Il est clair, en effet, qu'à travers cette question de la politique régionale de l'Union européenne, symbolique de ce débat, nous sommes au coeur du sujet.
- J'observe, en premier lieu, qu'on ne saurait trouver meilleur exemple de cette "solidarité de fait" et de cette Europe "concrète", proche des préoccupations du citoyen, dont je parlais à l'instant, que cette dimension de l'action communautaire.
Par les masses financières en jeu, la politique régionale est la deuxième politique de l'Union, après la politique agricole commune. Elle représente aujourd'hui le tiers du budget communautaire (213Md euros y compris les fonds de cohésion, ou 196 Md d'euros pour les fonds structurels au sens strict) et, pour notre pays, à peine moins que les crédits d'Etat consacrés aux contrats de plan Etat-régions (une centaine de MdF sur la période 2000-2007). La Bourgogne, où le taux de couverture à l'"Objectif 2" est de plus de 45 %, - contre 31 % en moyenne en France -, est bien placée pour le savoir. Je ne reviendrai pas sur les multiples traductions de cet apport dont nos concitoyens peuvent mesurer l'impact dans leur vie quotidienne, vous en avez parlé.
- Mais - et c'est le deuxième point à souligner - la perspective de l'élargissement conduit à s'interroger sur l'avenir de cette composante substantielle de "l'acquis communautaire". Car cette évolution va accroître les disparités de niveaux de développement, et constitue un défi pour la cohésion de l'Union.
Toute une série de questions délicates est devant nous, ne nous le cachons pas, avec évidemment de difficiles arbitrages budgétaires. Il faudra en débattre de manière sérieuse. Selon moi, réduire la politique de cohésion à une redistribution entre Etats serait un contre-sens total. Toutefois, je dirais, d'ores et déjà, que ces contraintes ne sauraient justifier une révision à la baisse de l'"ambition européenne", et une quelconque "renationalisation" de la politique régionale, comme certains paraissent l'envisager dans leur vision de l'Europe future. Je suis opposé, et radicalement opposé à la renationalisation de la PAC et des fonds structurels, voilà un autre élément de réponse au chancelier Schroeder.
- J'en viens au troisième point pour souligner que la politique régionale constitue, en quelque sorte, une étude de cas à une large échelle pour traiter de la question de la délimitation des compétences, un de ces quatre thèmes de réflexion retenu à Nice.
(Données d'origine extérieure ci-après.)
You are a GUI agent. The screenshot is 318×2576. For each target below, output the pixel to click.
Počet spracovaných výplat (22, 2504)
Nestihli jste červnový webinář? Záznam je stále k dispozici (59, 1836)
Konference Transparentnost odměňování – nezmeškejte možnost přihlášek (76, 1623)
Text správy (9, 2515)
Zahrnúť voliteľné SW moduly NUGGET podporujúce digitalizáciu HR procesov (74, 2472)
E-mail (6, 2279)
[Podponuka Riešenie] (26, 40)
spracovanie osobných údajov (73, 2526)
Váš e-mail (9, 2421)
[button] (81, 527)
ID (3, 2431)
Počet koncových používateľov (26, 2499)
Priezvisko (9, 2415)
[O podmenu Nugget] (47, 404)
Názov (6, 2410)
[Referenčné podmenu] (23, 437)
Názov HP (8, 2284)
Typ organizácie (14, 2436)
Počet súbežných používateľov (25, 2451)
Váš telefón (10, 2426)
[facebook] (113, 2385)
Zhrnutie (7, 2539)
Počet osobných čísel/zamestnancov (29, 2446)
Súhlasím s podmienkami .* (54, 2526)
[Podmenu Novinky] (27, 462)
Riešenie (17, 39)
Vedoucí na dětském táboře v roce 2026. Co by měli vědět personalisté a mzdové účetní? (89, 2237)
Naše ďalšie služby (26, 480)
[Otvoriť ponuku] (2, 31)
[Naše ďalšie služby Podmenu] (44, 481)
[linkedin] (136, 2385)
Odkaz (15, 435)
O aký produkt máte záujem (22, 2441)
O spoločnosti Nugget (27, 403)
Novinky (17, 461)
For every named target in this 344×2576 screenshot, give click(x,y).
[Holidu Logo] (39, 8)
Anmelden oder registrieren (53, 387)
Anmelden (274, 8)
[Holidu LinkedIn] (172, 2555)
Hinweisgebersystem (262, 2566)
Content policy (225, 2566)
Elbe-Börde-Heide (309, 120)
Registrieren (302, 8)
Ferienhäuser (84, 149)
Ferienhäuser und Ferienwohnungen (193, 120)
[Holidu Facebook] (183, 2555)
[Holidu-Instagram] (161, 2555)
Elle revêt une dimension intrinsèquement partenariale, associant l'Union, les Etats et les régions - et plus généralement les collectivités locales, dont, naturellement, les communes.
A la lumière de cette expérience, on voit bien qu'il faut se garder de solutions simplistes pour délimiter strictement les compétences, et la nécessité de raisonner en terme d'articulation des missions de chacun, en veillant à l'application du principe de "subsidiarité" , c'est-à-dire, en l'espèce, un accroissement de la responsabilité des échelons locaux.
- Enfin, - et ce sera mon dernier point - notre rencontre illustre parfaitement la méthode de débat choisie. Elus nationaux et locaux, représentants des institutions européennes, de l'Etat, et des forces vives régionales sont rassemblés, motivés par la même conscience que l'Europe est une part vitale de notre avenir. La qualité de vos travaux permettra, j'en suis certain, d'alimenter la réflexion sur un enjeu européen déterminant pour notre pays.
J'ai le sentiment que nous avons montré à Dijon, de manière exemplaire, comment parler d'Europe. Cette initiative est très encourageante pour la tenue de votre prochain forum régional et pour les autres régions. Vous aurez bien compris qu'il ne s'agit pas, pour nous, de rajouter des points d'interrogation à des formules préétablies ou prénégociées, mais bien de promouvoir une réflexion collective et démocratique permettant à nos concitoyens de s'approprier l'Europe, cette entreprise exaltante dont ils doivent être les acteurs et les bénéficiaires.